Records for locating described items:
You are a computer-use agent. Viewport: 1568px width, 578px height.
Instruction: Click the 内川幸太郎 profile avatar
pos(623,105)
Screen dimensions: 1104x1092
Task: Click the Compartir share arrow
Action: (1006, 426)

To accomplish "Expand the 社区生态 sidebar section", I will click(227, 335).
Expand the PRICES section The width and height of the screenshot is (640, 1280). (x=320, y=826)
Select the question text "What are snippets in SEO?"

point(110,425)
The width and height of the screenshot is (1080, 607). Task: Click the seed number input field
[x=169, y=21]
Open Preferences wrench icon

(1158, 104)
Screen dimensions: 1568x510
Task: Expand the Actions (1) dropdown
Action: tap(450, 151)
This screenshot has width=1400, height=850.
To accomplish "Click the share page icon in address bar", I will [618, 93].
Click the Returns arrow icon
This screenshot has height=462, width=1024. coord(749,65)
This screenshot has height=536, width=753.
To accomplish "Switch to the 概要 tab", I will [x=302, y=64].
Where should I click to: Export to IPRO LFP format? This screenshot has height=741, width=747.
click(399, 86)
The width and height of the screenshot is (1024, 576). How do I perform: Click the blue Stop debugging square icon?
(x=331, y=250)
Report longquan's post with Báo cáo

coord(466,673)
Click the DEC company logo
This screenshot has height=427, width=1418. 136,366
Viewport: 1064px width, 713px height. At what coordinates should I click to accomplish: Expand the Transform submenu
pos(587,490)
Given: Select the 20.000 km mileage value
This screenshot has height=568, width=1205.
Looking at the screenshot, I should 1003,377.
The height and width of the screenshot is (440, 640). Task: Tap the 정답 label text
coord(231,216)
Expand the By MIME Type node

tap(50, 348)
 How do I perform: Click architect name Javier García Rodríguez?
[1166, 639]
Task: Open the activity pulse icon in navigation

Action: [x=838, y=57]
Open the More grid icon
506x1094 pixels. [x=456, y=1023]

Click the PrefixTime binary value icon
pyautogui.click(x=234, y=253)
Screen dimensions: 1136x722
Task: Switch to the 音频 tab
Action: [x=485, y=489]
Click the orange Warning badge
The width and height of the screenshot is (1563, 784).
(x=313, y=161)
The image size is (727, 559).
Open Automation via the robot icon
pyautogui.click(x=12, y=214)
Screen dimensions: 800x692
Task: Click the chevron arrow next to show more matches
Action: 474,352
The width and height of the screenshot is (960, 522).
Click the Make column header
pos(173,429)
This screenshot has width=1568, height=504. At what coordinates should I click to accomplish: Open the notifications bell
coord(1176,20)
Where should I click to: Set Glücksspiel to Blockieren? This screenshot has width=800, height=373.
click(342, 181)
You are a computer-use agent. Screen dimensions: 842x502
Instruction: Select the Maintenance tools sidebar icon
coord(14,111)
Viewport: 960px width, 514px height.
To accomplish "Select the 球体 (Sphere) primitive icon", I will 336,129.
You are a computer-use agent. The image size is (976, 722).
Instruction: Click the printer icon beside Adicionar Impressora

PROBLEM STATEMENT → Please copy out all of the material above line for line, changing nothing.

RESPONSE TO THE EXERCISE →
You are a computer-use agent. Viewport: 1568px width, 578px height.
Instruction: Click the 内川幸太郎 profile avatar
pos(623,105)
Screen dimensions: 1104x1092
Task: Click the Compartir share arrow
Action: (1006, 426)

To accomplish "Expand the 社区生态 sidebar section", I will click(227, 335).
Expand the PRICES section The width and height of the screenshot is (640, 1280). (x=320, y=826)
Select the question text "What are snippets in SEO?"

point(110,425)
The width and height of the screenshot is (1080, 607). Task: Click the seed number input field
[x=169, y=21]
Open Preferences wrench icon

(1158, 104)
Screen dimensions: 1568x510
Task: Expand the Actions (1) dropdown
Action: tap(450, 151)
This screenshot has width=1400, height=850.
To accomplish "Click the share page icon in address bar", I will [618, 93].
Click the Returns arrow icon
This screenshot has height=462, width=1024. coord(749,65)
This screenshot has height=536, width=753.
To accomplish "Switch to the 概要 tab", I will [x=302, y=64].
Where should I click to: Export to IPRO LFP format? This screenshot has height=741, width=747.
click(399, 86)
The width and height of the screenshot is (1024, 576). How do I perform: Click the blue Stop debugging square icon?
(x=331, y=250)
Report longquan's post with Báo cáo

coord(466,673)
Click the DEC company logo
This screenshot has height=427, width=1418. 136,366
Viewport: 1064px width, 713px height. At what coordinates should I click to accomplish: Expand the Transform submenu
pos(587,490)
Given: Select the 20.000 km mileage value
This screenshot has height=568, width=1205.
Looking at the screenshot, I should 1003,377.
The height and width of the screenshot is (440, 640). Task: Tap the 정답 label text
coord(231,216)
Expand the By MIME Type node

tap(50, 348)
 How do I perform: Click architect name Javier García Rodríguez?
[1166, 639]
Task: Open the activity pulse icon in navigation

Action: [x=838, y=57]
Open the More grid icon
506x1094 pixels. [x=456, y=1023]

Click the PrefixTime binary value icon
pyautogui.click(x=234, y=253)
Screen dimensions: 1136x722
Task: Switch to the 音频 tab
Action: [x=485, y=489]
Click the orange Warning badge
The width and height of the screenshot is (1563, 784).
(x=313, y=161)
The image size is (727, 559).
Open Automation via the robot icon
pyautogui.click(x=12, y=214)
Screen dimensions: 800x692
Task: Click the chevron arrow next to show more matches
Action: 474,352
The width and height of the screenshot is (960, 522).
Click the Make column header
pos(173,429)
This screenshot has width=1568, height=504. At what coordinates should I click to accomplish: Open the notifications bell
coord(1176,20)
Where should I click to: Set Glücksspiel to Blockieren? This screenshot has width=800, height=373.
click(342, 181)
You are a computer-use agent. Screen dimensions: 842x502
Instruction: Select the Maintenance tools sidebar icon
coord(14,111)
Viewport: 960px width, 514px height.
To accomplish "Select the 球体 (Sphere) primitive icon", I will 336,129.
You are a computer-use agent. The image size is (976, 722).
Instruction: Click the printer icon beside Adicionar Impressora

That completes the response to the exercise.